Gericht: Bayerisches Oberstes Landesgericht
Beschluss verkündet am 19.09.2001
Aktenzeichen: 2Z BR 106/01
Rechtsgebiete: WEG


Vorschriften:

WEG § 23
Beschränkt sich ein Eigentümerbeschluss darauf, einen Antrag abzulehnen, besteht ein sogenannter Nichtbeschluss, der deswegen nicht für ungültig erklärt werden kann. Der Anfechtungsantrag läßt sich regelmäßig umdeuten in einen Antrag, der Maßnahme zuzustimmen, die abgelehnt wurde.
Der 2. Zivilsenat des Bayerischen Obersten Landesgerichts hat unter Mitwirkung des Vorsitzenden Richters Dr. Reichold sowie der Richter Werdich und Dr. Delius

am 19. September 2001

in der Wohnungseigentumssache

wegen baulicher Veränderung,

beschlossen:

Tenor:

I. Die sofortige weitere Beschwerde der Antragsgegner gegen den Beschluss des Landgerichts Deggendorf vom 6. Juni 2001 wird mit der Maßgabe zurückgewiesen, dass der Beschluss des Landgerichts und der Beschluss des Amtsgerichts Deggendorf vom 10. Januar 2001 wie folgt abgeändert werden:

Die Antragsgegner sind verpflichtet, ihre Zustimmung dazu zu geben, dass die Antragsteller die vor ihrer Terrassentür gelegene Holzterrasse mit einem Dach versehen, das in derselben Höhe wie das Dach des neben der Terrasse befindlichen Schuppens angebracht und farblich an die baulichen Gegebenheiten angepasst ist.

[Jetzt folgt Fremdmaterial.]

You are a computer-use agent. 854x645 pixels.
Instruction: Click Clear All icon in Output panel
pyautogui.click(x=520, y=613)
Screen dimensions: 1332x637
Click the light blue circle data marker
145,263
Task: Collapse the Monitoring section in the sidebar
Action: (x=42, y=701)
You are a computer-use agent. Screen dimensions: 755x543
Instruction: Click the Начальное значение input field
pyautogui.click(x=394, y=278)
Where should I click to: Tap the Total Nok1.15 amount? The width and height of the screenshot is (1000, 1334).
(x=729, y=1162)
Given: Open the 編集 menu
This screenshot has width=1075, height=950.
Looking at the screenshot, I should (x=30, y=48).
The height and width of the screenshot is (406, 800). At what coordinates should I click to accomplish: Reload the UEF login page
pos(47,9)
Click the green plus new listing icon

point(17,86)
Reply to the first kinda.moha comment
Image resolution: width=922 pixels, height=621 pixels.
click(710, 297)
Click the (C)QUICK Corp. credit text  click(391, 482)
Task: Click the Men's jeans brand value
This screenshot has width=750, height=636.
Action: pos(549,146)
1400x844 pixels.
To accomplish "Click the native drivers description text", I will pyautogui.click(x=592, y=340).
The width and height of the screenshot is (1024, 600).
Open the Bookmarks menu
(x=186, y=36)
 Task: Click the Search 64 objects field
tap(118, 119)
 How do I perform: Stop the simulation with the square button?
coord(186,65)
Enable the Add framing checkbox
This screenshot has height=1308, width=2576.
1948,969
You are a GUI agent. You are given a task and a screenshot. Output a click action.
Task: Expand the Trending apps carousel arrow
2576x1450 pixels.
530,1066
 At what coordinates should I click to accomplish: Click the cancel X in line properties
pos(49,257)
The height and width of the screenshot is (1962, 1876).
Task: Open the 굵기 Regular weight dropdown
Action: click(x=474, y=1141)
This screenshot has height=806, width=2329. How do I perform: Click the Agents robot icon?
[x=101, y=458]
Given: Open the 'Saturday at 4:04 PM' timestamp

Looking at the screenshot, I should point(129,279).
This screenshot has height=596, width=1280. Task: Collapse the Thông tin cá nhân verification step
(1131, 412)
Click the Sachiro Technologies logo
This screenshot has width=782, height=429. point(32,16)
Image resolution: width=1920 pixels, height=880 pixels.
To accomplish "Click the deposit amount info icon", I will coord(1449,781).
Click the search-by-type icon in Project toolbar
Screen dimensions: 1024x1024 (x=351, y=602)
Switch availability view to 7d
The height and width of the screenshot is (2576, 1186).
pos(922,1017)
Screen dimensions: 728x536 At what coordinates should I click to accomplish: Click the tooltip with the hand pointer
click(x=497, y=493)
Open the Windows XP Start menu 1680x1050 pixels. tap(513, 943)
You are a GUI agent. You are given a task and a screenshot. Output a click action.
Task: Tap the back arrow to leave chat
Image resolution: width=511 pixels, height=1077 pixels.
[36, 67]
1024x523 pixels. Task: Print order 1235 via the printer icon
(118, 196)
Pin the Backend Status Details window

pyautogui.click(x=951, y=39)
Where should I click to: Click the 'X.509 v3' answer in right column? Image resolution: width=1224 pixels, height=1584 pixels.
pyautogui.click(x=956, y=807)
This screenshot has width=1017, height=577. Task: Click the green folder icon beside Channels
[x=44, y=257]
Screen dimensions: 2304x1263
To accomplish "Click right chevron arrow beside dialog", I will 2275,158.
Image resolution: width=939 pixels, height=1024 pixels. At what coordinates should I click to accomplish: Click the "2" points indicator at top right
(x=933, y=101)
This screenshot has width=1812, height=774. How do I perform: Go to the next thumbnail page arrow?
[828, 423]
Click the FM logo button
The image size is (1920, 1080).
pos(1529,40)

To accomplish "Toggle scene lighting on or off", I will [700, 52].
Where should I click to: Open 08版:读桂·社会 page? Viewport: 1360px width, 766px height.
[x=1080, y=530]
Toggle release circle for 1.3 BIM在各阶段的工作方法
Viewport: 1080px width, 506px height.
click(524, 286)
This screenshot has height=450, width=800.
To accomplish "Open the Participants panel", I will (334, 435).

II. Die Antragsgegner haben als Gesamtschuldner die gerichtlichen und außergerichtlichen Kosten des Rechtsbeschwerdeverfahrens zu tragen.

III. Der Geschäftswert für das Rechtsbeschwerdeverfahren wird auf 5000 DM festgesetzt.

Gründe:

I.

Die Beteiligten sind die Wohnungseigentümer einer aus vier Reihenhäusern bestehenden Wohnanlage.

Den Antragstellern und den Antragsgegnern gehört jeweils ein Reihenmittelhaus; auf der Gartenseite ist an beide Häuser ein Schuppen angebaut, der zur Hälfte den Antragstellern und den Antragsgegnern gehört. Auf beiden Seiten grenzt an den Schuppen eine Holzterrasse an. Die Antragsteller beabsichtigen, ihre Holzterrasse mit einem Dach zu versehen, das in derselben Höhe wie das Dach des Schuppens angebracht und farblich an die baulichen Gegebenheiten angepasst wird.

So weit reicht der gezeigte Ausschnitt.